Methods: Postembedding immunoelectronmicroscopy was performed, in which primary antibodies for neuronal NOS (nNOS), endothelial NOS (eNOS), and inducible NOS (iNOS), were visualized with protein A-gold-conjugated secondary antibodies. Stained ultrathin sections were examined and photographed with a Philips CM10 electron microscope equipped with a MEGAVIEW II camera. The specificity of the immunoreaction in all cases was assessed by omitting the primary antibodies in the labeling protocol and incubating the sections only in the protein A-gold conjugated secondary antibodies.

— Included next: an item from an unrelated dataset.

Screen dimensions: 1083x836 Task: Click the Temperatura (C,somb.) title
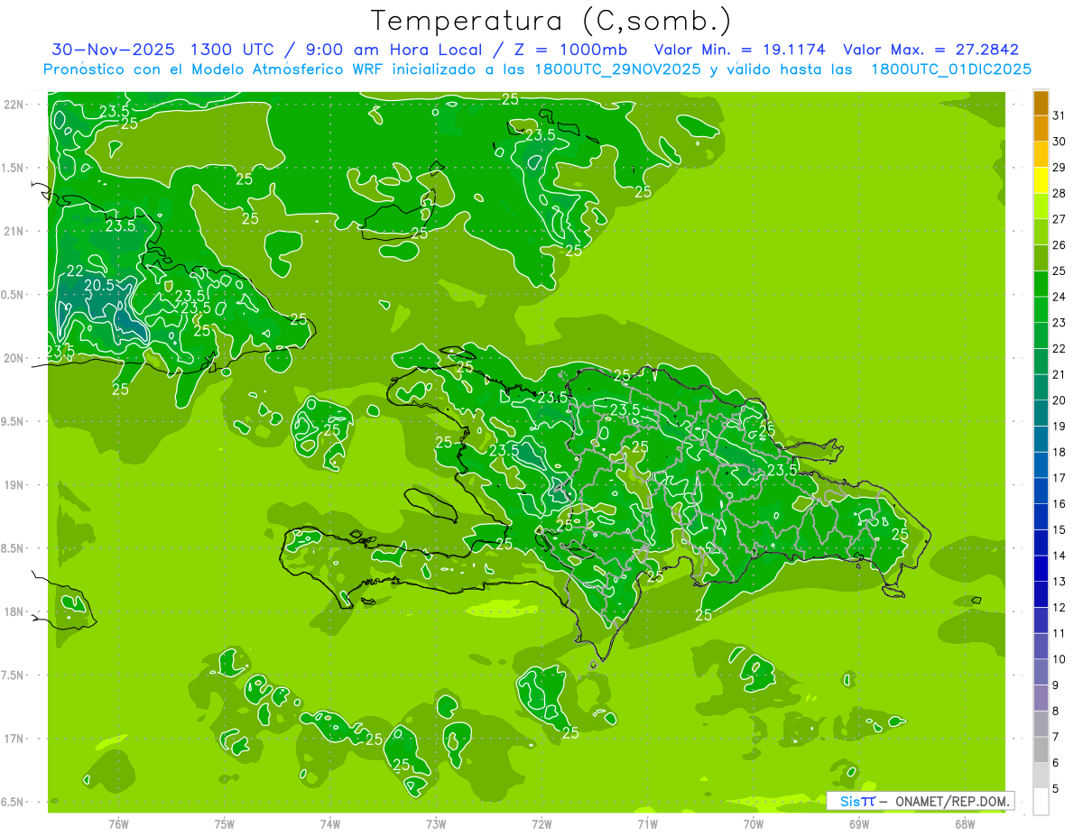pos(551,20)
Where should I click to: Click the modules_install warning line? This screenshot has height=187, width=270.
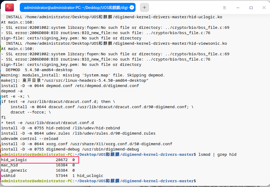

Results: Postembedding immunoelectronmicroscopy revealed the presence of nNOS, eNOS, and iNOS immunoreactivity in the myenteric neurons, the enteric smooth muscle cells, and the endothelium of capillaries running in the vicinity of the myenteric plexus of the rat duodenum. The cell type-specific distributions of the immunogold particles labeling the three different NOS isozymes were revealed. In the control experiments, in which the primary antiserum was omitted, virtually no postembedding gold particles were observed.
Conclusion: This postembedding immunoelectronmicroscopic study provided the first evidence of cell-type-specific differences in the subcellular distributions of NOS isoforms.
Keywords: Endothelial nitric oxide synthase; Inducible nitric oxide synthase; Neuronal nitric oxide synthase; Postembedding immunoelectronmicroscopy; Subcellular distribution.